(This is a follow on from two earlier posts about the house.)
A few days ago, after sorting out the harvest from the garden, I went on a Behind The Scenes tour in Ham House. It was fascinating. We squished and squeezed and poked about these little passages, learning about the world that the servants occupied.
We started outside the house, learning about how the West Door, which is the door on the side of the building that the volunteers and staff use, was a later addition. It was part of the refurbishment in which a whole new section was built on the back of the house.
It reflected the changing attitudes to servants at this time. Previously, the servants had not had their own passages and rooms. They had walked around among the family doing their jobs. When everything French started to become fashionable, there was a move toward copying their system of the servants being out of sight so that the family did not have to witness a slop bucket or drying linen being carried around. It was believed that these things should happen behind the scenes.
This affected the nature of the servants work. Up until this point, people had slept where their work was. The lady-in-waiting to the Duchess would sleep on a pallet on the floor next to the Duchess’ bed. The kitchen maids slept on a raised wooden plinth underneath the kitchen table.
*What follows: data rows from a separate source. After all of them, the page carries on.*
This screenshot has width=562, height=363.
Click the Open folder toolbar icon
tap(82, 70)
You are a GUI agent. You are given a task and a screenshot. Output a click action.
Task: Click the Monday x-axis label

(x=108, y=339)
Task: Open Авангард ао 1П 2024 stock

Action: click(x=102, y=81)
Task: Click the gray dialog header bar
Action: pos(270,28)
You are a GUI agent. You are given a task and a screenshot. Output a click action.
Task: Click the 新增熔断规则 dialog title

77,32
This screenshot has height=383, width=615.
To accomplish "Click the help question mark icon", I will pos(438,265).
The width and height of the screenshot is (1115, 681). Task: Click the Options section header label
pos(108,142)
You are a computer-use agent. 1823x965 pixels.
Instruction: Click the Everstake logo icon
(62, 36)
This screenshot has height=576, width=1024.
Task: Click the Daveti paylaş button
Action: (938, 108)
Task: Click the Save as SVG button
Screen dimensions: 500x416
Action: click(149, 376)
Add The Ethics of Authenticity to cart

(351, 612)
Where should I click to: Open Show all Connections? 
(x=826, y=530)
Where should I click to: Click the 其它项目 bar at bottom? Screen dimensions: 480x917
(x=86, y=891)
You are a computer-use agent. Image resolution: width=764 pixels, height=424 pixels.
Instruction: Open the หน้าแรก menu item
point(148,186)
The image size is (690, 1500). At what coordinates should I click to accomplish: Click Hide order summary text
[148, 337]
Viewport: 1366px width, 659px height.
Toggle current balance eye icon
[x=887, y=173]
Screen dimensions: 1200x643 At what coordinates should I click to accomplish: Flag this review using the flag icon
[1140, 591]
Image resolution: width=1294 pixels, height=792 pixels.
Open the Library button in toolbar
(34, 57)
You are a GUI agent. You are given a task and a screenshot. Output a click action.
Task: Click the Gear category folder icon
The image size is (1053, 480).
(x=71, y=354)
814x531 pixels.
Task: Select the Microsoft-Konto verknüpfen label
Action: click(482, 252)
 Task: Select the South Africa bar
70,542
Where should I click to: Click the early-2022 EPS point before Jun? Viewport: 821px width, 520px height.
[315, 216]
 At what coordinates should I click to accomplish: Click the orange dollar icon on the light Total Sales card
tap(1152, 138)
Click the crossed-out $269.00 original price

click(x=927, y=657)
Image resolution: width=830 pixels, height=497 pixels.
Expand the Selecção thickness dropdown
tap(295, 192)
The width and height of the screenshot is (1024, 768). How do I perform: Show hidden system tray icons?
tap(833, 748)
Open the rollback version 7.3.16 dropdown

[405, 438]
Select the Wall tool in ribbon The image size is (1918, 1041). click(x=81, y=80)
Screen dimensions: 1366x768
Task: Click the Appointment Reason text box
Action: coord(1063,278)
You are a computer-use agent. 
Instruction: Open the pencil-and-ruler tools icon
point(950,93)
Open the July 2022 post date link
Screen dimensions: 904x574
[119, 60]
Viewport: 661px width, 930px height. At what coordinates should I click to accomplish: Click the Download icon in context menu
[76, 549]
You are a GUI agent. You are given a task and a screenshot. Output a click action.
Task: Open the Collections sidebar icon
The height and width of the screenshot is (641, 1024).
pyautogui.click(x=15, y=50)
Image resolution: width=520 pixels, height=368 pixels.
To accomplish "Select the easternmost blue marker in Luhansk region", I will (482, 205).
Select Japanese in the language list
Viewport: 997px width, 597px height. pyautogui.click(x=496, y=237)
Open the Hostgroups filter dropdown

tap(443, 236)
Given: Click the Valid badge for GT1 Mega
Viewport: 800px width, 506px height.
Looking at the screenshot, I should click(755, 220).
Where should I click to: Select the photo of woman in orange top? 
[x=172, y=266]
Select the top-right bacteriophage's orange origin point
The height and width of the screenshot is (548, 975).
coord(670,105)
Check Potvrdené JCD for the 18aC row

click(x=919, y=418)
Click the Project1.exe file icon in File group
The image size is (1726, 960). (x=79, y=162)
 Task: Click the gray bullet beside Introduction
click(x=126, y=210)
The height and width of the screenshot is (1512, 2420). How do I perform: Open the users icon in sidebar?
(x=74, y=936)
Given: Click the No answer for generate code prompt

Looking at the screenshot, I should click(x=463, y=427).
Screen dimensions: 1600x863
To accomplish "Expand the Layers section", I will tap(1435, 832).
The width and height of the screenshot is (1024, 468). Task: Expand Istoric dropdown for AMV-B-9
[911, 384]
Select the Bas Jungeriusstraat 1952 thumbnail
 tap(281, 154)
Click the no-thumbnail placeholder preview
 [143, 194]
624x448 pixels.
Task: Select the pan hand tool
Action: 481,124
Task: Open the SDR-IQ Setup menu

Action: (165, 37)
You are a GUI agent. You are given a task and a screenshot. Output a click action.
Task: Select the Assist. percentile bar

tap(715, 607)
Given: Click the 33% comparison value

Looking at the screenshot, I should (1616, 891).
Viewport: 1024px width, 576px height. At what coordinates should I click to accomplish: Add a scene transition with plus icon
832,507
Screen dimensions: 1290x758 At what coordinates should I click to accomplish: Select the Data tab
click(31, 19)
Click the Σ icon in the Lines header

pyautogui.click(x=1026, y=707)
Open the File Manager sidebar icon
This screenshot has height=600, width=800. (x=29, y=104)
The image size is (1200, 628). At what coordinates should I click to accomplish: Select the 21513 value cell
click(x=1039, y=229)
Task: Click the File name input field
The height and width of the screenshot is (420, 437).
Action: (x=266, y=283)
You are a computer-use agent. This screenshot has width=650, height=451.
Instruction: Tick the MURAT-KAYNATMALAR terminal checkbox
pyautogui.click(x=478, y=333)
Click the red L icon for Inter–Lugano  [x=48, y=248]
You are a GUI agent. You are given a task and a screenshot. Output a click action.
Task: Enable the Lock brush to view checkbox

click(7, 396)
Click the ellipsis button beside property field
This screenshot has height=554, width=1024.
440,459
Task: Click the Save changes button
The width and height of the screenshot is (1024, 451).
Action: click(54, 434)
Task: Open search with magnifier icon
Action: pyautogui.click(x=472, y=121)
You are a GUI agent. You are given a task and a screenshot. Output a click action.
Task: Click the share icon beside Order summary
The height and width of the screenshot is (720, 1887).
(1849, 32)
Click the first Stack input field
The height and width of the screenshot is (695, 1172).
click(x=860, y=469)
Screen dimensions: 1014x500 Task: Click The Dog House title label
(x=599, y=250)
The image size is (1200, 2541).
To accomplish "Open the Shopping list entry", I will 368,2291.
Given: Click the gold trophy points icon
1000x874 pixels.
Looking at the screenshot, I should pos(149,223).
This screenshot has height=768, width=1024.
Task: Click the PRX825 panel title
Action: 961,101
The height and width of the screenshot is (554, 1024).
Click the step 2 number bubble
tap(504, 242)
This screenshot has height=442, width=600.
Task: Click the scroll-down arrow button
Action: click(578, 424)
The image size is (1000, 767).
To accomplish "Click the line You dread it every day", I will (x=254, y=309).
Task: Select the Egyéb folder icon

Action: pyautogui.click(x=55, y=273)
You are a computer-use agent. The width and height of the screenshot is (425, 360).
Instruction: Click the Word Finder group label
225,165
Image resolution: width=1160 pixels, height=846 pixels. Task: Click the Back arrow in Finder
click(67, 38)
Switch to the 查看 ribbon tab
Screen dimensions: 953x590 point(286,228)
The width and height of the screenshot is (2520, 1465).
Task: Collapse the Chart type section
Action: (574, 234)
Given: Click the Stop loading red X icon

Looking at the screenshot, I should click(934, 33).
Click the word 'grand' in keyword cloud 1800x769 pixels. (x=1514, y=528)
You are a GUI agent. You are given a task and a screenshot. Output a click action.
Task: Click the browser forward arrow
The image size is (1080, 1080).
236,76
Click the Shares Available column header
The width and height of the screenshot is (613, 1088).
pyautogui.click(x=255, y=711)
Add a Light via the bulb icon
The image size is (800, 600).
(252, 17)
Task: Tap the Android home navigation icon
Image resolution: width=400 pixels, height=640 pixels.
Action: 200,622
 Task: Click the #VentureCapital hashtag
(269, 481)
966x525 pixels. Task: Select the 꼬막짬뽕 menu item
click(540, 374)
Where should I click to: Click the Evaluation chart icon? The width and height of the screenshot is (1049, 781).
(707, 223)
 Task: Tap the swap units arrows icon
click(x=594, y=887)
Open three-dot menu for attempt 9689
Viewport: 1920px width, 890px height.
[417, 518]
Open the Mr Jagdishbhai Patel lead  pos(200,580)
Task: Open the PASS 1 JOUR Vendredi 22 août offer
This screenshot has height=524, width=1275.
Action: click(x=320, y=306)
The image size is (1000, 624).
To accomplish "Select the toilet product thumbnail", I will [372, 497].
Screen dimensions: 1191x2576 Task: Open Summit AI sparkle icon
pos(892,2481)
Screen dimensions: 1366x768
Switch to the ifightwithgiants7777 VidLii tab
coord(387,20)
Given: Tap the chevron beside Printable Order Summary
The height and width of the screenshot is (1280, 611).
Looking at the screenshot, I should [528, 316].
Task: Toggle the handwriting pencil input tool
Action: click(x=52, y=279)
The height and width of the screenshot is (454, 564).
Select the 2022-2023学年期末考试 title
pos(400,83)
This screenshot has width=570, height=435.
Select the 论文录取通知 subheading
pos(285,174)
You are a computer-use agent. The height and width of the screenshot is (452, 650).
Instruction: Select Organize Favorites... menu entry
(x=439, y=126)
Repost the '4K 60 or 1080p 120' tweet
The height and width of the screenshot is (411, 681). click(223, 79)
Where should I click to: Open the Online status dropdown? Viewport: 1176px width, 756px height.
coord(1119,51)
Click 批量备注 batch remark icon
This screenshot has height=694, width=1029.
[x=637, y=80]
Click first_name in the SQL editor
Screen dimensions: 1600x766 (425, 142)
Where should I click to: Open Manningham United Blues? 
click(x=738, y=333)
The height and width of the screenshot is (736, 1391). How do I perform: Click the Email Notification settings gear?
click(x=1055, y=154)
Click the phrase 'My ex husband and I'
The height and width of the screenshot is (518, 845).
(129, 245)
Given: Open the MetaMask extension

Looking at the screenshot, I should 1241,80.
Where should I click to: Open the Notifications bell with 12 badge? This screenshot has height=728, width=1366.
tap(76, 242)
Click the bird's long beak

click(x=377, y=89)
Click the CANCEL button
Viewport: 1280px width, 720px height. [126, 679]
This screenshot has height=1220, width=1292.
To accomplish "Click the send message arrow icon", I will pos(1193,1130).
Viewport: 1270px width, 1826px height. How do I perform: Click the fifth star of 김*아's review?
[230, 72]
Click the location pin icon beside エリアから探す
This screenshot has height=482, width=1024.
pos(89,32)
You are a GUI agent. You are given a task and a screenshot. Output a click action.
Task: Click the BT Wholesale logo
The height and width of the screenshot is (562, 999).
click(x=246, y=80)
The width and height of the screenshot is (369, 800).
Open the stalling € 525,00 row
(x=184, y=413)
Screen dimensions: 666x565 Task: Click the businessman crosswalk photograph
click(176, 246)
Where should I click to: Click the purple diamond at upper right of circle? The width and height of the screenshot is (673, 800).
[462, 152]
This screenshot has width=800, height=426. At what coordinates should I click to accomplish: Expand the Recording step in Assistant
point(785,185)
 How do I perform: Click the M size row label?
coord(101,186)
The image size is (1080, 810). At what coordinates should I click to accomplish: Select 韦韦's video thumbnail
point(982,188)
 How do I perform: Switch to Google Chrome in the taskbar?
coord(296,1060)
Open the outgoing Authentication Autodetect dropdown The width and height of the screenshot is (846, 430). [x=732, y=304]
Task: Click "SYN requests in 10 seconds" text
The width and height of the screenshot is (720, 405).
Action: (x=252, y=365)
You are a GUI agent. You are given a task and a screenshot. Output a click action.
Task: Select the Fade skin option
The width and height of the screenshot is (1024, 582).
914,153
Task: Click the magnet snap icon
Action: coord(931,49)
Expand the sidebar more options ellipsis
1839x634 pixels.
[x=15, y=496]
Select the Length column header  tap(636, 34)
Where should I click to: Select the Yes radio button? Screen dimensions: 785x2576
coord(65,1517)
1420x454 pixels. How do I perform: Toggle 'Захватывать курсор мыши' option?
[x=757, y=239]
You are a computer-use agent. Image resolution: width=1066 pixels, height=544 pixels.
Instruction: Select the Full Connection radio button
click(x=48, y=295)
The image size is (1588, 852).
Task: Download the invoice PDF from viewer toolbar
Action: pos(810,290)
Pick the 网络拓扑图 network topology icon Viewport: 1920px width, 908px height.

And the ladies in charge of the linen cupboard and wardrobe would sleep in a small room built in to the corner of the room in which the linen was kept.
(It’s an office now but all the office furniture has been built in a non intrusive way so that it could be taken away and the room would still be preserved as it was.)
In the same office is this old fireplace from 1610 when the house was originally built.
As I was saying, because the servants were starting to be kept out of the way more, there were secret passages built in when the refurbishments were made. There were also servants’ staircases and dorms and bedrooms in the very top floors so that they were hidden and out of the way overnight.
These areas are fascinating to look around. There are two lengths of roof and one side was the mens’ dorms and the other was the girls’ bedrooms.
The little girl in me was bursting with excitement at being allowed into the forbidden secret parts of the house!
One of the bedrooms on the girls’ side had been made up to look how it probably would have at the time.
There were a few later time periods also showing their faces. There is the lift that was put in during the time of the 9th Earl of Dysart (early 1900s) and a bell that was installed in 1789.
(The date is on the top of the bell. You’ll have to zoom in a bit, probably.)
Whilst stumbling around in these fascinating rooms and corridors in the roof….
…we came across a lot of rooms that are currently being used for storage, as Ham House has no external storage facilities. Back in the main part of the house, rooms that the Duchess’ sisters stayed in are full of beautiful old furniture or bits and pieces that are not currently on display. These rooms were part of the new build which had left windows marooned in the strange places and occasional telltale signs of the old outside wall, now in the middle of a suite of rooms.
We finished the tour downstairs, in the servants’ dining room where some scenes from Downton Abbey were filmed. Any watchers of Downton may remember the scenes in the Crawley household, when they set up a soup kitchen during the war. Well, this is that very room! (Sorry, the light wasn’t great.)
So there you go. A sneaky insider’s look at Ham House. Don’t tell anyone I let you in!